The only theory fairly presented to the court was intentional discrimination. That issue was decided by the jury. It is well-settled that the "court may not make findings 'contrary to or inconsistent with the jury's resolution ... of that same issue as implicitly reflected in its general verdict ... on the damages claim.' " Ohio-Sealy Mattress Manufacturing Co. v. Sealy, Inc., 585 F.2d 821, 844 (7th Cir.1978), cert. denied, 440 U.S. 930, 99 S.Ct. 1267, 59 L.Ed.2d 486 (1979) (citation omitted).2 Accordingly, we find that no separate findings of fact were required to be entered.
After preliminary examination of the briefs, the court notified the parties that it had tentatively concluded that oral argument would not be helpful to the court in this case. The notice provided that any Party might file a "Statement as to Need of Oral Argument." See Rule 34(a), Fed.R.App.P.; Circuit Rule 14(f). Defendants-appellees have filed a motion to dispense with oral argument and affirm the judgment below based on the briefs and record.
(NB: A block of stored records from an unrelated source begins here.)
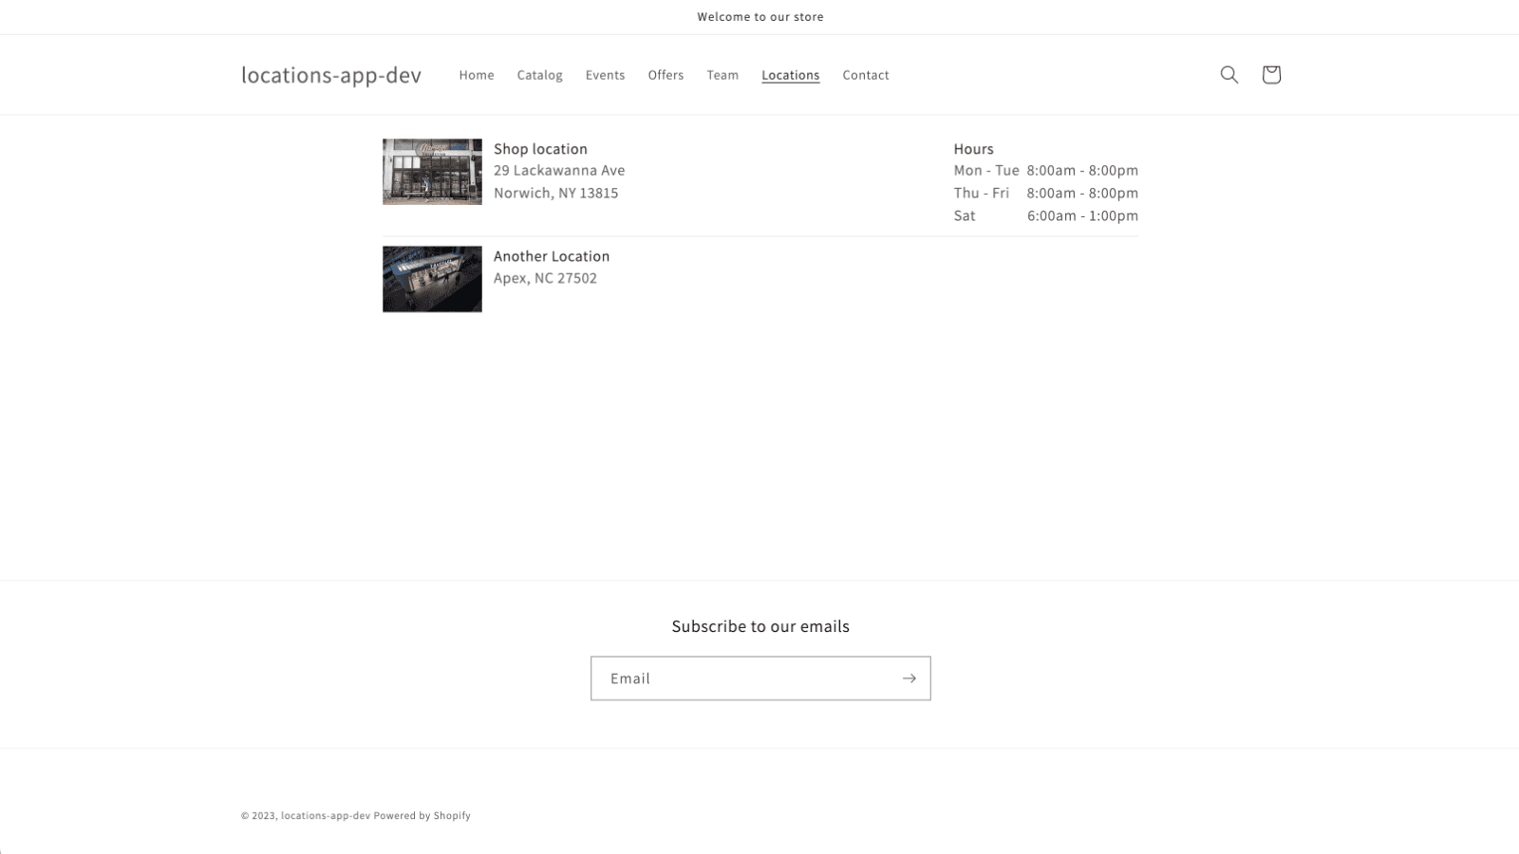Click the Another Location heading
This screenshot has width=1519, height=854.
pos(552,255)
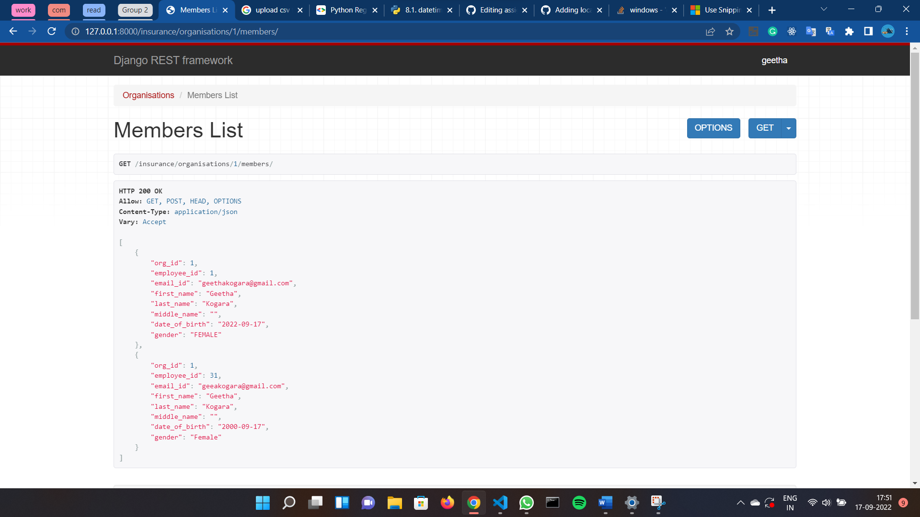Reload the Members List page
Viewport: 920px width, 517px height.
52,31
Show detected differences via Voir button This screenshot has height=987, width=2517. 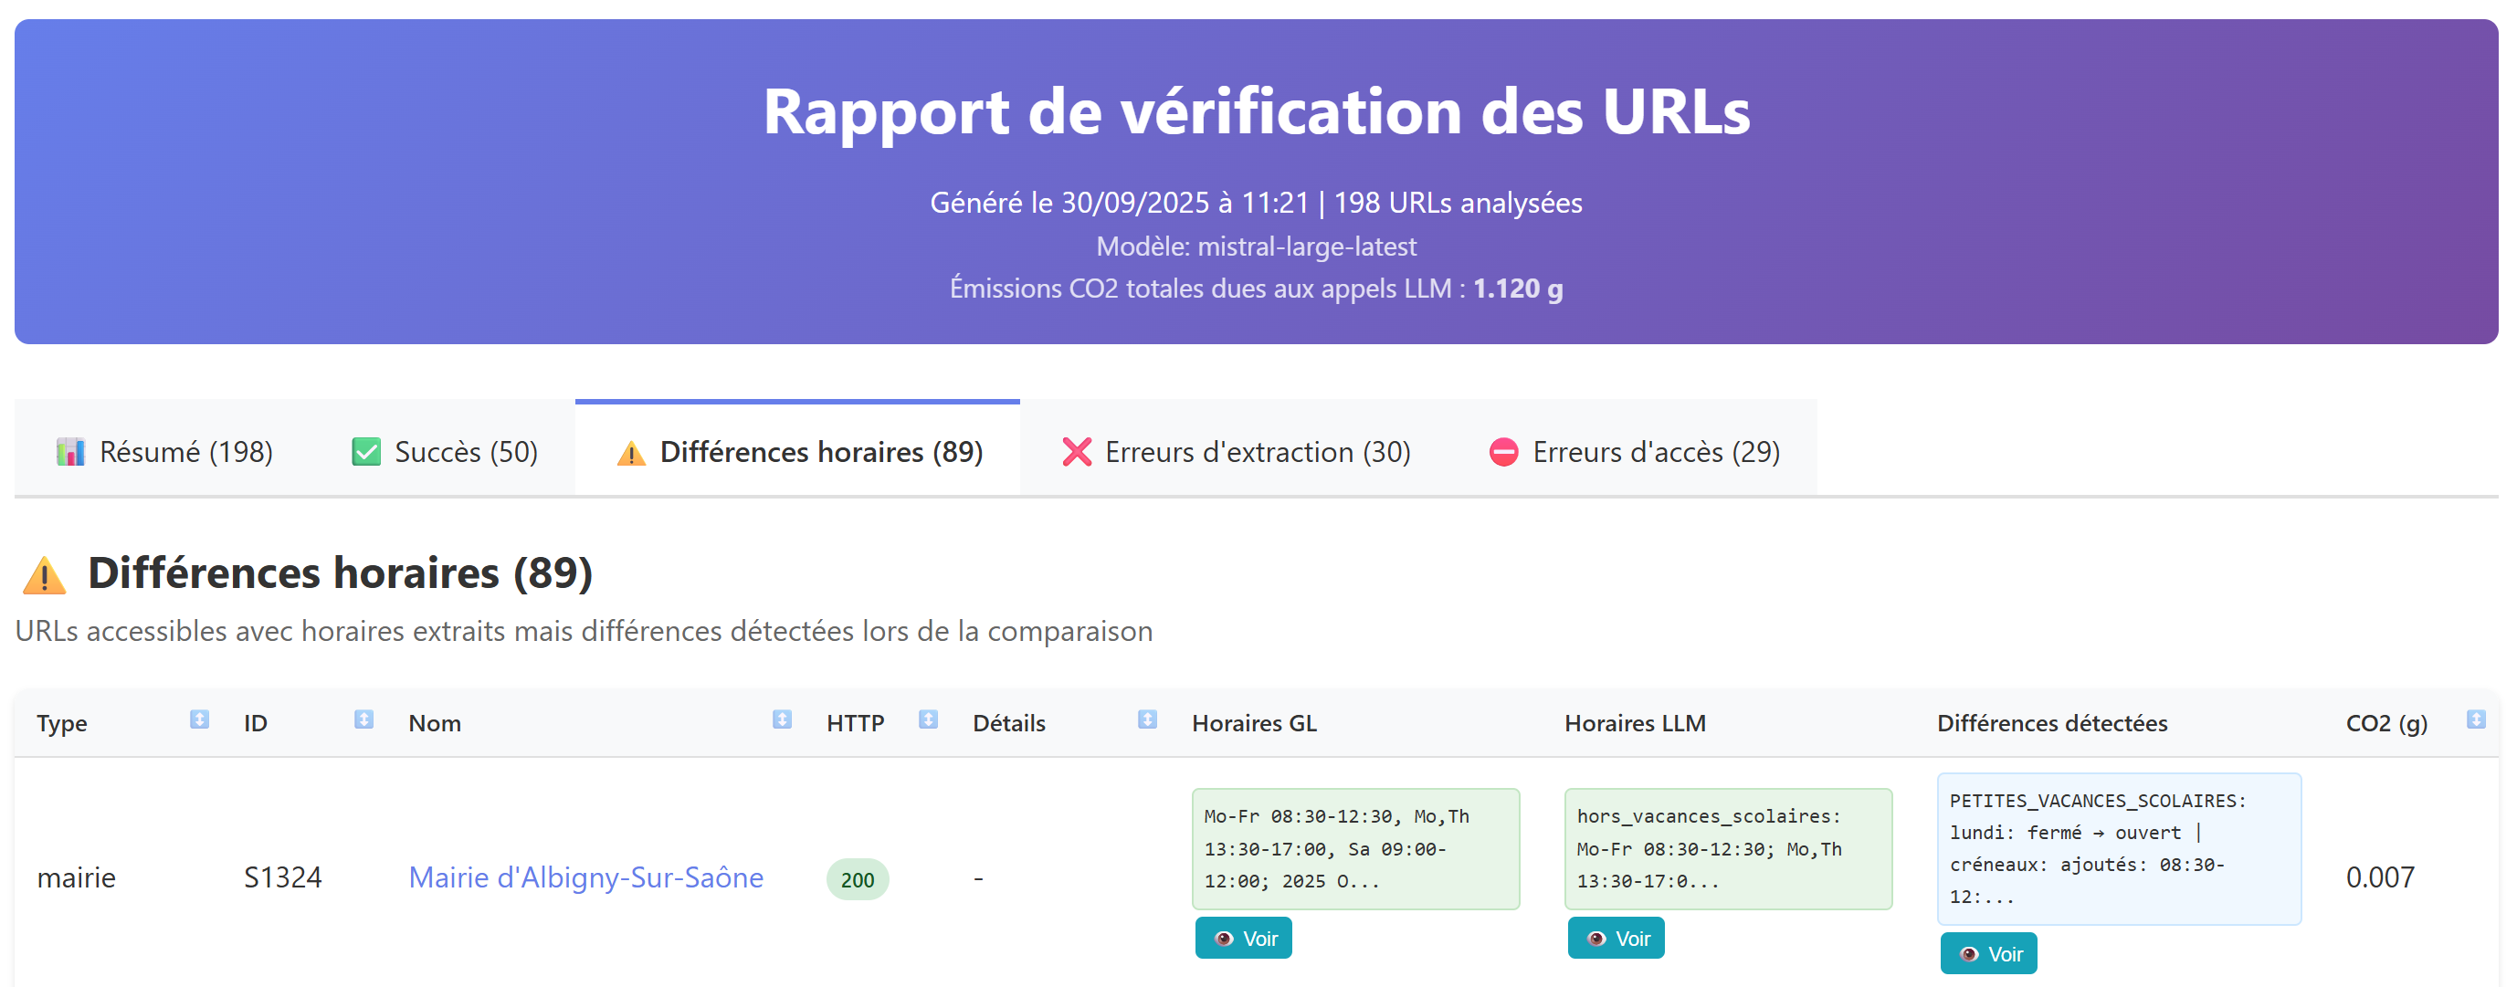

Upon consideration, we grant this motion
This case was previously decided by unpublished order according to Circuit Rule 35. The defendants-appellees moved for publication of the order as an opinion. The motion is hereby granted
See Craft v. Board of Trustees, 516 F.Supp. 1317 (N.D.Ill.1981) (motion to dismiss by defendant)
In any event, it is clear that he would not have done so. After the jury's verdict, the trial judge remarked:
I must say this, Mr. Craft and Mr. DeSalle, you had probably one of the best representations I have ever seen here in Federal Court. I know you have had other lawyers who were not too anxious to try this case for obvious reasons. I can tell you that had this case been tried to the bench, my judgment would have been the same as the jury's and, apparently, your other lawyers had that feeling.
Tr. at 1843. At the end of the proceedings the trial judge stated, "[w]ell, as I indicated before the jury, it was a well tried case. But I don't think Clarence Darrow resurrected could have gotten any relief in this case." Tr. at 1848.